Liedel earned another chance to represent Germany, this time on the U-16 national team. In her first tournament back, months after battling chronic pain, she broke her left foot. That disappointed but didn’t crush her. After sitting out for years with an ambiguous injury, she was thankful she had a clear diagnosis and a timeline to return. Quitting wasn’t an option.


Liedel acknowledges now that when she arrived at Harvard in 2017, the coaches didn’t really know what to expect. Her record was riddled with injuries, and she had never stuck to a specific position. Whether her potential would manifest itself was anyone’s guess. During her freshman fall season, she bounced among offense, midfield, and defense, never quite settling.

Adjusting to the game was a struggle. While her American teammates had competed all their lives with girls in their age group, she had played mostly against boys and semi-professional women twice her age. And though the European game places a strong emphasis on skills, American players tend to be stronger, because they incorporate weightlifting into training earlier. At the start, Liedel struggled to compete with her teammates’ endurance, speed, and strength. Off the field, she spent most of her time in the library. “Probably too much,” she joked. She had always excelled academically—a huge reason for deciding to come to the United States in the first place—but she had attended a German-French bilingual school where English was spoken about three hours a week, and not at a high academic level. Freshman fall is a time of flux for most, but Liedel had faced instability before. Her goals, though, remained constant.

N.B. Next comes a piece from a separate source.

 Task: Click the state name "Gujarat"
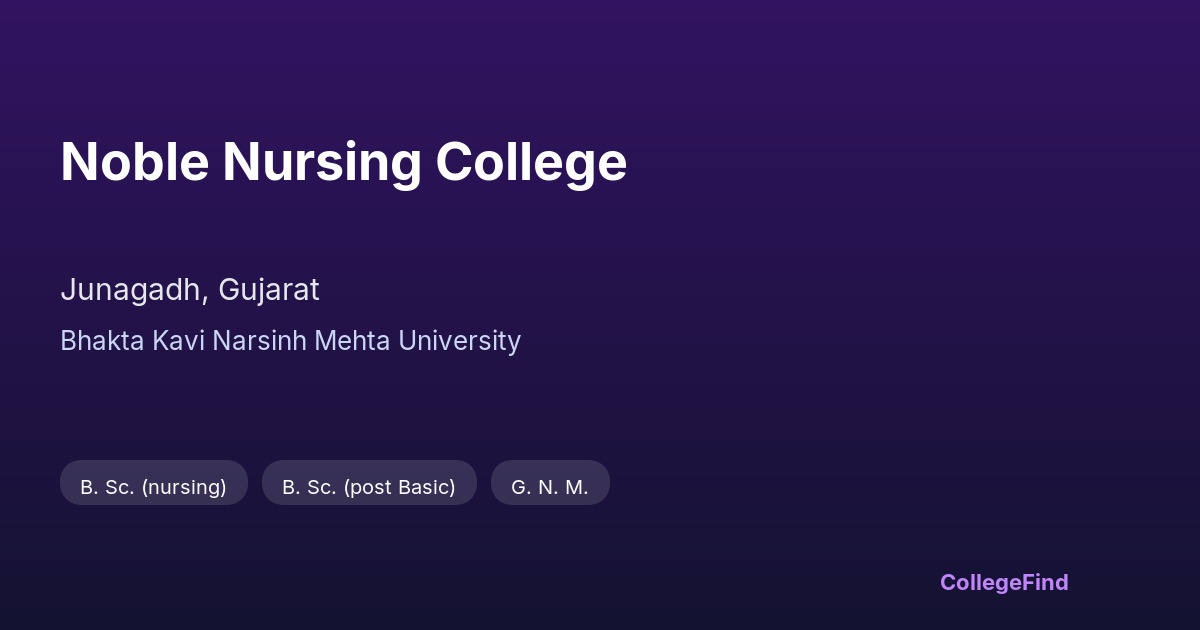click(269, 290)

At the end of the fall semester, her coaches began placing her at central defender—the final line of defense. The position clicked. Highly skilled, with great field vision, she pushed herself during the spring to become fit enough to keep up with the league’s most explosive attackers and strong enough to wrestle the ball away from them on the ground or in the air. Her midfield experience made her more confident than most defenders in taking on opponents with the ball at her feet, even when an error could cost the team a goal. Given Liedel’s unconventional style, defense could become offense in a split second. Potential scoring drives often began with an arching long ball from her, a skill she’s honed with both feet.

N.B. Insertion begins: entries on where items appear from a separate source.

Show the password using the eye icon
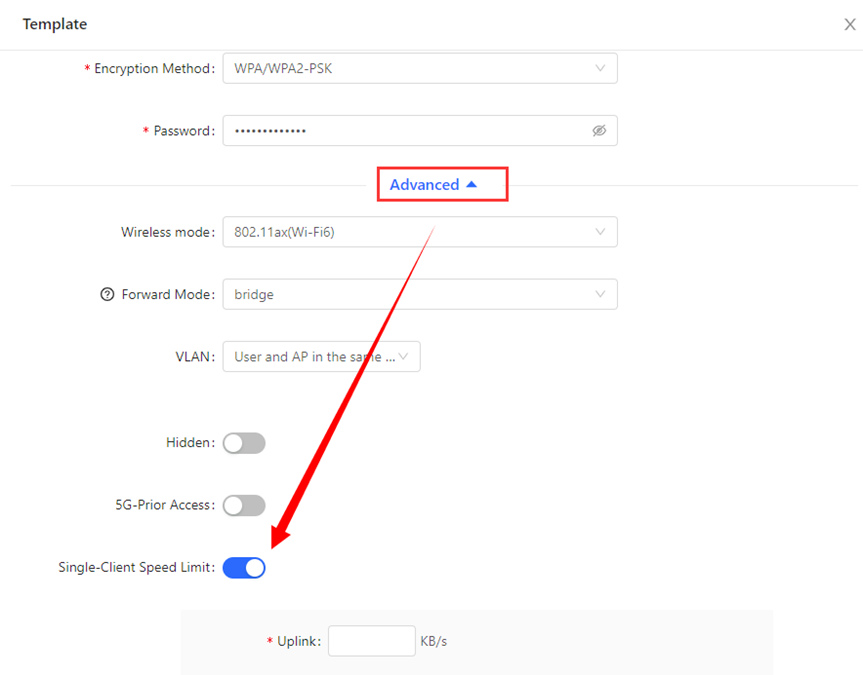Viewport: 863px width, 675px height. (x=599, y=131)
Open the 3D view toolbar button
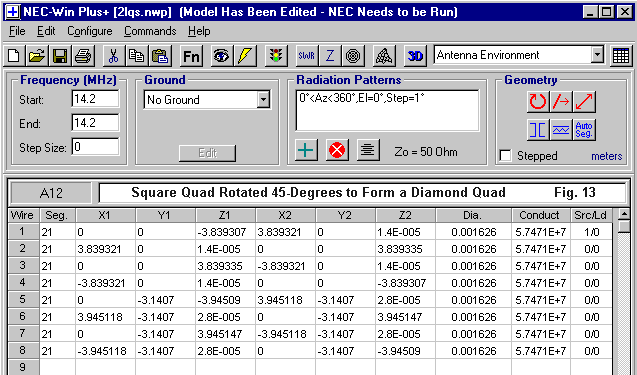This screenshot has height=375, width=637. coord(416,56)
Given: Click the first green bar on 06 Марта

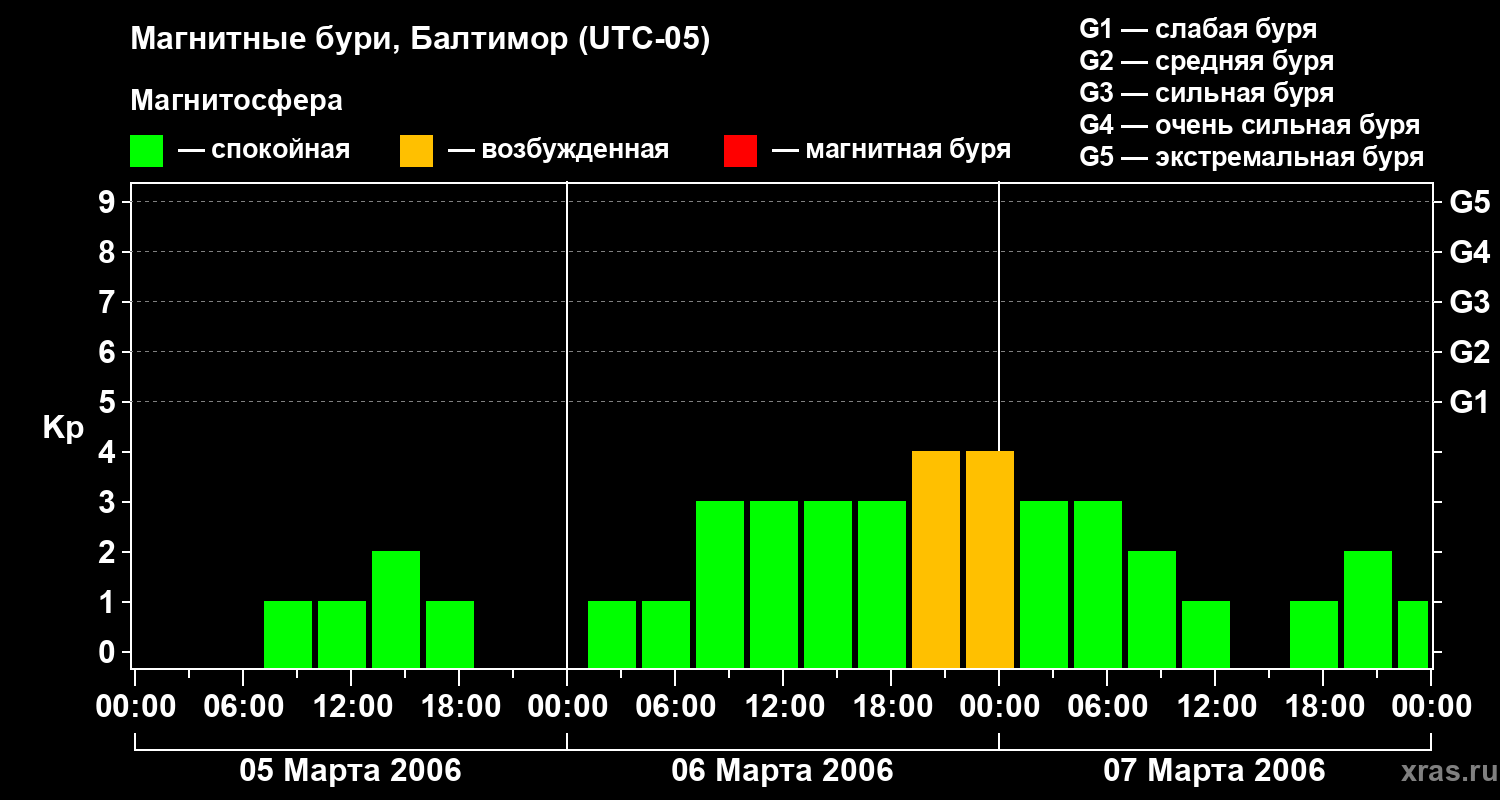Looking at the screenshot, I should (612, 634).
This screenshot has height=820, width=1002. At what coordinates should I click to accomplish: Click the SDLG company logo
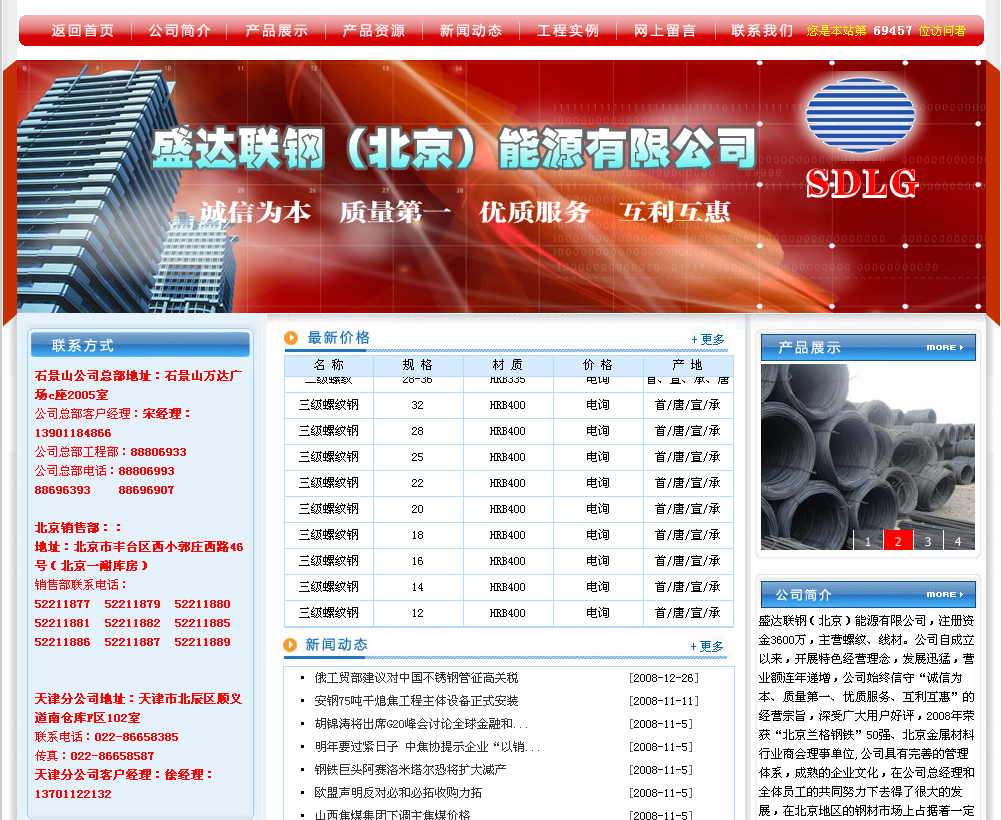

Liedel takes a highly focused approach in all facets of her life. When she’s not on the field or training, she’s either eating (often on the run), sleeping (eight to nine hours a night), or studying (as a psychology concentrator). “If I didn’t put everything I had into my studies, I feel like I wouldn’t be able to play as well,” she said. “I just like knowing that I give the two sides everything I can.” During her freshman summer—a time when her friends were studying abroad or taking internships—she decided to give training her full attention. Back home in Mainz, she worked out two to three times a day, lifting weights, running, and jumping in with local boys’ teams.

When she returned for sophomore year, the vision she’d always had of herself started lining up with her performance. She anchored Harvard’s defense on the way to six shutout performances and in the process, earned a place on Germany’s U-19 national team. Her goal is to play professionally after college and, she hopes, someday, to make the full German national team. On the side, she plans to continue studying and possibly to start a nonprofit or enter politics. It’s a lot to hope for, but as those long-ago parents who taunted her learned, there’s no use doubting Linda Liedel.